Okay, so that's how it ends up as an aphrodisiac. Recent studies of the sea cucumber suggest it might be effective at fighting certain types of cancer. It may be dried and powdered and sold for medicinal purposes. In either case, demand is going to increase. And that means suppliers will do anything they can to bring more quantity to the market. And that's a tragedy.
Tragedy? When free market suppliers bring high demand products to the market?
The Free Market assumes a market trading private property goods. When oceans were free, unowned and nregulated, the situation was ripe for the "tragedy of the commons." Simply put, if no one owns the ocean, then no one has the incentive - or responsibility - to ensure the long term viability of the supply. The Atlantic Cod was devastated by bottom-nets that dragged away not only cod but the smaller fish the cod needed in the food chain. But each fishing vessel looked out only for their own profit and the harvesting of extra fish or the destruction of unwanted (though necessary) fish in the cod food chain ultimately destroyed the health of the supply. That's why nations now enjoy a 200 mile protected economic one of territorial water. It gives someone - a nation - both incentive and the responsibility to ensure the long term survival - economic and environmentally - of their portion of the ocean.

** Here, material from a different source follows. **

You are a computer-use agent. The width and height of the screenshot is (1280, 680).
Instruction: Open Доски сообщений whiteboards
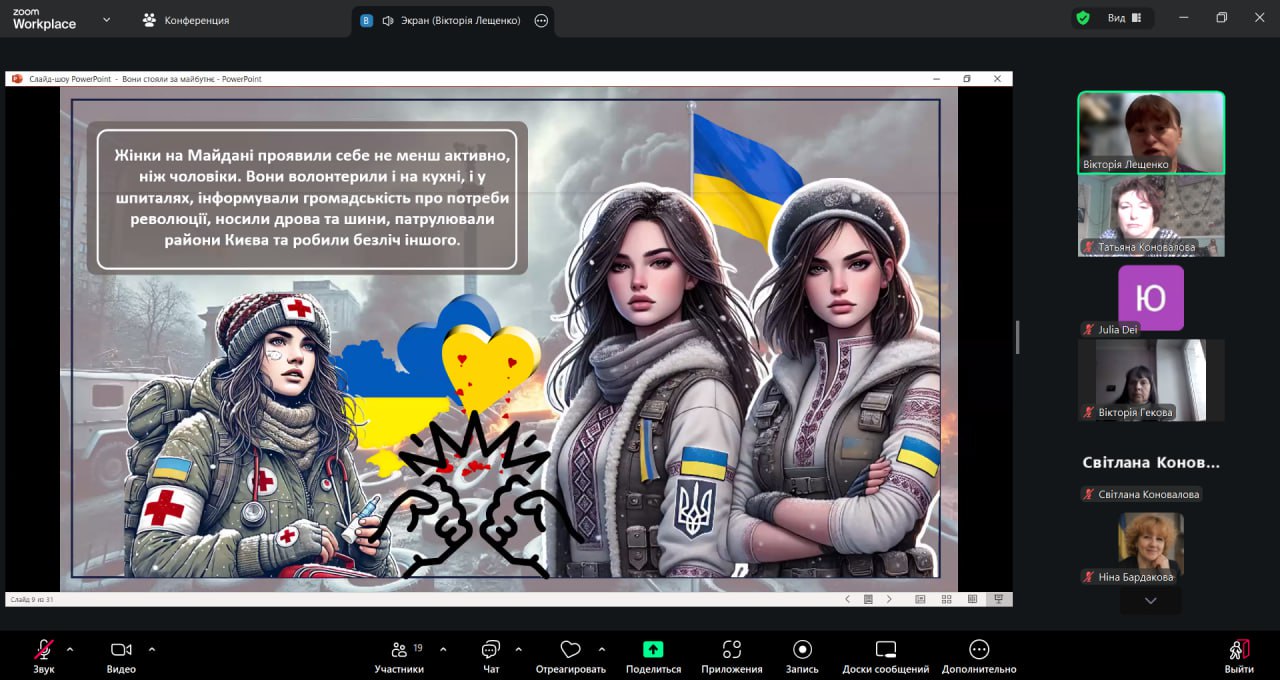point(885,650)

Until farm-raised sea cucumbers can dominate the market, the demand goes unsatisfied and the price rises. That leads to modern day pirates who sneak across territorial waters to throw down their nets for the Chinese delicacy. The Australian and Queensland governments have enough trouble maintaining the Great Barrier Reef without patrolling for unlicensed fisherman trying to take what is not theirs. Sea Cucumbers may not be "owned" per se by the Australians, but the right to fish in waters where they are found is. The waters aren't privately owned, but the state acts like a private citizen when they try to protect size of the limits caught.
The problem is not profit, though profiteers are vilified. The problem is the commons. The Black Market exists because their method of obtaining the item is illegal.